*STATED PROBLEM:* Reproduce the material below with every "computer-use agent" changed to "screen automation agent", leaving all else untouched.

*LISTING:*
>>

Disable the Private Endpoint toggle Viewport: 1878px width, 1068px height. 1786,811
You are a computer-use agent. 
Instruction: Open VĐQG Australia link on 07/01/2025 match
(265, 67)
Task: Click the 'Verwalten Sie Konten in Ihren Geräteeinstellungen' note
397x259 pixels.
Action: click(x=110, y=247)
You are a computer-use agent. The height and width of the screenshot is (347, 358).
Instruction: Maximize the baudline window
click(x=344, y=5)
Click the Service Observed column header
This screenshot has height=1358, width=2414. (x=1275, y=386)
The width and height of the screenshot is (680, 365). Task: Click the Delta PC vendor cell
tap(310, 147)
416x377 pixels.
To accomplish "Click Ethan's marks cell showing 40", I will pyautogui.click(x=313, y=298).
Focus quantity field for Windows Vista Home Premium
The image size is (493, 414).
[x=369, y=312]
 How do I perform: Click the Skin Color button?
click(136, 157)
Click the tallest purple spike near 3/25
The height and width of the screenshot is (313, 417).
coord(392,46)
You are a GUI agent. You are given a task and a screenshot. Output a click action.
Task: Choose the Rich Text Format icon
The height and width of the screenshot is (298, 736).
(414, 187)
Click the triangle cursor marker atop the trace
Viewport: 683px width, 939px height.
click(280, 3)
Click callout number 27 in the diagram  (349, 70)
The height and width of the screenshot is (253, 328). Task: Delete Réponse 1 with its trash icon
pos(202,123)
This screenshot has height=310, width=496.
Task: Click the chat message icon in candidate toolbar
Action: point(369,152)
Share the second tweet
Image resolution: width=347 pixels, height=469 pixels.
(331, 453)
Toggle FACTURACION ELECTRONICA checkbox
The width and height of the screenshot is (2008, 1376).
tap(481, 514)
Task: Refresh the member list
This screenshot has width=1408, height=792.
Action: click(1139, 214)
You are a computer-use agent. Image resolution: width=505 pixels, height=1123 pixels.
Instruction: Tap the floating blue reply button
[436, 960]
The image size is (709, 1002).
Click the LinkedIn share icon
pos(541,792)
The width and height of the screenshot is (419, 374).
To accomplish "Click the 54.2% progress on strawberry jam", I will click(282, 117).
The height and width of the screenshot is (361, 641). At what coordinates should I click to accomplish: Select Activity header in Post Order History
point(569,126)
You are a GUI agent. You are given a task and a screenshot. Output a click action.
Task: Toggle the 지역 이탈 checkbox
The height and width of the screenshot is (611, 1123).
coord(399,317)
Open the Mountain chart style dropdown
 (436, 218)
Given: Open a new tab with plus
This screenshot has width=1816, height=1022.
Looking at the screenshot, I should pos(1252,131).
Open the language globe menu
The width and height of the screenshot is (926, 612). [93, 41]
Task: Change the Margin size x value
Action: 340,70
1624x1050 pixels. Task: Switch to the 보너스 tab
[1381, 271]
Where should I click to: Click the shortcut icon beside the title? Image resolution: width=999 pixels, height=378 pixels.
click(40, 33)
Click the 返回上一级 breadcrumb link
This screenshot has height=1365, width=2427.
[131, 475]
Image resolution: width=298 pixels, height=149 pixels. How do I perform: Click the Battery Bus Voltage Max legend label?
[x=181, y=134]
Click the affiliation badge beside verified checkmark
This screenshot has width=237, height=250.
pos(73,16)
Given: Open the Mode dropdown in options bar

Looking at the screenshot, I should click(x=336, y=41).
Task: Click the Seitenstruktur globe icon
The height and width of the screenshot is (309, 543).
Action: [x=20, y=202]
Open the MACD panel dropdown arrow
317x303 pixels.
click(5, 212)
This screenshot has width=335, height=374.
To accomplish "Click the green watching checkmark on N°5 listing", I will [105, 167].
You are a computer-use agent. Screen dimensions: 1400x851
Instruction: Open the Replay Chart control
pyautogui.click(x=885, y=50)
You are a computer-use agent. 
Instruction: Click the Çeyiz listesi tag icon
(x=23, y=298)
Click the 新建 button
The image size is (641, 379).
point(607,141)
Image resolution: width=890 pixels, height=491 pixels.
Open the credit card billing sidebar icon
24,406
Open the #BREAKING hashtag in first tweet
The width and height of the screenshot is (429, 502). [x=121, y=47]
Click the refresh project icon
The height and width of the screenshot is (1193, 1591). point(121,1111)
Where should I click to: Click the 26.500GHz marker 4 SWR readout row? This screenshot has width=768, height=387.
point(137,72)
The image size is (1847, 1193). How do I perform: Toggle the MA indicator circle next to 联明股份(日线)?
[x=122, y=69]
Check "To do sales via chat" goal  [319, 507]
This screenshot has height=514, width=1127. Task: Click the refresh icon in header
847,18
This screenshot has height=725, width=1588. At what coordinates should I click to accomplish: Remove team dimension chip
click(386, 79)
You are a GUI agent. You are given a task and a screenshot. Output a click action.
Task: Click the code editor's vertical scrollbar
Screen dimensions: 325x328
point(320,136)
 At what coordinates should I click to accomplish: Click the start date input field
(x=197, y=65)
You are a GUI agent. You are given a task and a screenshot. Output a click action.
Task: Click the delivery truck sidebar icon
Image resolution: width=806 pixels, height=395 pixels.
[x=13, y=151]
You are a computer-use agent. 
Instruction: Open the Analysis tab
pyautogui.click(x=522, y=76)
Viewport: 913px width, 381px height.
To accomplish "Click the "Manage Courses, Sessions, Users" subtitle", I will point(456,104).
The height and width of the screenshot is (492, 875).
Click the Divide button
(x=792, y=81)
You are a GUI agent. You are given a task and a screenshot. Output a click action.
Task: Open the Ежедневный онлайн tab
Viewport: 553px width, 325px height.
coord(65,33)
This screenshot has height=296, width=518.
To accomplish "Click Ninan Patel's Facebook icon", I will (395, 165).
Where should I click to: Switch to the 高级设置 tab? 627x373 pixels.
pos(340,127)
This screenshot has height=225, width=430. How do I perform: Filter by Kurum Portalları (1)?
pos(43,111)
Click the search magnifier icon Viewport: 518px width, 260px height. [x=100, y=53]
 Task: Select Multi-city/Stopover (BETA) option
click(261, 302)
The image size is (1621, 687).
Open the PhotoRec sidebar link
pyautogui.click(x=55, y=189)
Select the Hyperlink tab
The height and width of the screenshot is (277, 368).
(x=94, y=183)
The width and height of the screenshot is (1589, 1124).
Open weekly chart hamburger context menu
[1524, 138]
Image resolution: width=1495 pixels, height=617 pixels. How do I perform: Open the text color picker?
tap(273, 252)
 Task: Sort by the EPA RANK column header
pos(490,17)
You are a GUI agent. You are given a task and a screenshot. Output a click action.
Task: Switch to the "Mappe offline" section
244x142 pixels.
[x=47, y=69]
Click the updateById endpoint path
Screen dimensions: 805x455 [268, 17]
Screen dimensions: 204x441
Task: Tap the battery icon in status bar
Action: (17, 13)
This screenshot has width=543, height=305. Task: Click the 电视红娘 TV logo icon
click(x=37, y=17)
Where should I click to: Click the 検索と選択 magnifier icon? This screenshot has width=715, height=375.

<<

*RESPONSE TO THE TASK:*
Disable the Private Endpoint toggle Viewport: 1878px width, 1068px height. 1786,811
You are a screen automation agent. 
Instruction: Open VĐQG Australia link on 07/01/2025 match
(265, 67)
Task: Click the 'Verwalten Sie Konten in Ihren Geräteeinstellungen' note
397x259 pixels.
Action: click(x=110, y=247)
You are a screen automation agent. The height and width of the screenshot is (347, 358).
Instruction: Maximize the baudline window
click(x=344, y=5)
Click the Service Observed column header
This screenshot has height=1358, width=2414. (x=1275, y=386)
The width and height of the screenshot is (680, 365). Task: Click the Delta PC vendor cell
tap(310, 147)
416x377 pixels.
To accomplish "Click Ethan's marks cell showing 40", I will pyautogui.click(x=313, y=298).
Focus quantity field for Windows Vista Home Premium
The image size is (493, 414).
[x=369, y=312]
 How do I perform: Click the Skin Color button?
click(136, 157)
Click the tallest purple spike near 3/25
The height and width of the screenshot is (313, 417).
coord(392,46)
You are a GUI agent. You are given a task and a screenshot. Output a click action.
Task: Choose the Rich Text Format icon
The height and width of the screenshot is (298, 736).
(414, 187)
Click the triangle cursor marker atop the trace
Viewport: 683px width, 939px height.
click(280, 3)
Click callout number 27 in the diagram  (349, 70)
The height and width of the screenshot is (253, 328). Task: Delete Réponse 1 with its trash icon
pos(202,123)
This screenshot has height=310, width=496.
Task: Click the chat message icon in candidate toolbar
Action: point(369,152)
Share the second tweet
Image resolution: width=347 pixels, height=469 pixels.
(331, 453)
Toggle FACTURACION ELECTRONICA checkbox
The width and height of the screenshot is (2008, 1376).
tap(481, 514)
Task: Refresh the member list
This screenshot has width=1408, height=792.
Action: click(1139, 214)
You are a screen automation agent. Image resolution: width=505 pixels, height=1123 pixels.
Instruction: Tap the floating blue reply button
[436, 960]
The image size is (709, 1002).
Click the LinkedIn share icon
pos(541,792)
The width and height of the screenshot is (419, 374).
To accomplish "Click the 54.2% progress on strawberry jam", I will click(282, 117).
The height and width of the screenshot is (361, 641). At what coordinates should I click to accomplish: Select Activity header in Post Order History
point(569,126)
You are a GUI agent. You are given a task and a screenshot. Output a click action.
Task: Toggle the 지역 이탈 checkbox
The height and width of the screenshot is (611, 1123).
coord(399,317)
Open the Mountain chart style dropdown
 (436, 218)
Given: Open a new tab with plus
This screenshot has width=1816, height=1022.
Looking at the screenshot, I should pos(1252,131).
Open the language globe menu
The width and height of the screenshot is (926, 612). [93, 41]
Task: Change the Margin size x value
Action: 340,70
1624x1050 pixels. Task: Switch to the 보너스 tab
[1381, 271]
Where should I click to: Click the shortcut icon beside the title? Image resolution: width=999 pixels, height=378 pixels.
click(40, 33)
Click the 返回上一级 breadcrumb link
This screenshot has height=1365, width=2427.
[131, 475]
Image resolution: width=298 pixels, height=149 pixels. How do I perform: Click the Battery Bus Voltage Max legend label?
[x=181, y=134]
Click the affiliation badge beside verified checkmark
This screenshot has width=237, height=250.
pos(73,16)
Given: Open the Mode dropdown in options bar

Looking at the screenshot, I should click(x=336, y=41).
Task: Click the Seitenstruktur globe icon
The height and width of the screenshot is (309, 543).
Action: [x=20, y=202]
Open the MACD panel dropdown arrow
317x303 pixels.
click(5, 212)
This screenshot has width=335, height=374.
To accomplish "Click the green watching checkmark on N°5 listing", I will [105, 167].
You are a screen automation agent. Screen dimensions: 1400x851
Instruction: Open the Replay Chart control
pyautogui.click(x=885, y=50)
You are a screen automation agent. 
Instruction: Click the Çeyiz listesi tag icon
(x=23, y=298)
Click the 新建 button
The image size is (641, 379).
point(607,141)
Image resolution: width=890 pixels, height=491 pixels.
Open the credit card billing sidebar icon
24,406
Open the #BREAKING hashtag in first tweet
The width and height of the screenshot is (429, 502). [x=121, y=47]
Click the refresh project icon
The height and width of the screenshot is (1193, 1591). point(121,1111)
Where should I click to: Click the 26.500GHz marker 4 SWR readout row? This screenshot has width=768, height=387.
point(137,72)
The image size is (1847, 1193). How do I perform: Toggle the MA indicator circle next to 联明股份(日线)?
[x=122, y=69]
Check "To do sales via chat" goal  [319, 507]
This screenshot has height=514, width=1127. Task: Click the refresh icon in header
847,18
This screenshot has height=725, width=1588. At what coordinates should I click to accomplish: Remove team dimension chip
click(386, 79)
You are a GUI agent. You are given a task and a screenshot. Output a click action.
Task: Click the code editor's vertical scrollbar
Screen dimensions: 325x328
point(320,136)
 At what coordinates should I click to accomplish: Click the start date input field
(x=197, y=65)
You are a GUI agent. You are given a task and a screenshot. Output a click action.
Task: Click the delivery truck sidebar icon
Image resolution: width=806 pixels, height=395 pixels.
[x=13, y=151]
You are a screen automation agent. 
Instruction: Open the Analysis tab
pyautogui.click(x=522, y=76)
Viewport: 913px width, 381px height.
To accomplish "Click the "Manage Courses, Sessions, Users" subtitle", I will point(456,104).
The height and width of the screenshot is (492, 875).
Click the Divide button
(x=792, y=81)
You are a GUI agent. You are given a task and a screenshot. Output a click action.
Task: Open the Ежедневный онлайн tab
Viewport: 553px width, 325px height.
coord(65,33)
This screenshot has height=296, width=518.
To accomplish "Click Ninan Patel's Facebook icon", I will (395, 165).
Where should I click to: Switch to the 高级设置 tab? 627x373 pixels.
pos(340,127)
This screenshot has height=225, width=430. How do I perform: Filter by Kurum Portalları (1)?
pos(43,111)
Click the search magnifier icon Viewport: 518px width, 260px height. [x=100, y=53]
 Task: Select Multi-city/Stopover (BETA) option
click(261, 302)
The image size is (1621, 687).
Open the PhotoRec sidebar link
pyautogui.click(x=55, y=189)
Select the Hyperlink tab
The height and width of the screenshot is (277, 368).
(x=94, y=183)
The width and height of the screenshot is (1589, 1124).
Open weekly chart hamburger context menu
[1524, 138]
Image resolution: width=1495 pixels, height=617 pixels. How do I perform: Open the text color picker?
tap(273, 252)
 Task: Sort by the EPA RANK column header
pos(490,17)
You are a GUI agent. You are given a task and a screenshot. Output a click action.
Task: Switch to the "Mappe offline" section
244x142 pixels.
[x=47, y=69]
Click the updateById endpoint path
Screen dimensions: 805x455 [268, 17]
Screen dimensions: 204x441
Task: Tap the battery icon in status bar
Action: (17, 13)
This screenshot has width=543, height=305. Task: Click the 电视红娘 TV logo icon
click(x=37, y=17)
Where should I click to: Click the 検索と選択 magnifier icon? This screenshot has width=715, height=375.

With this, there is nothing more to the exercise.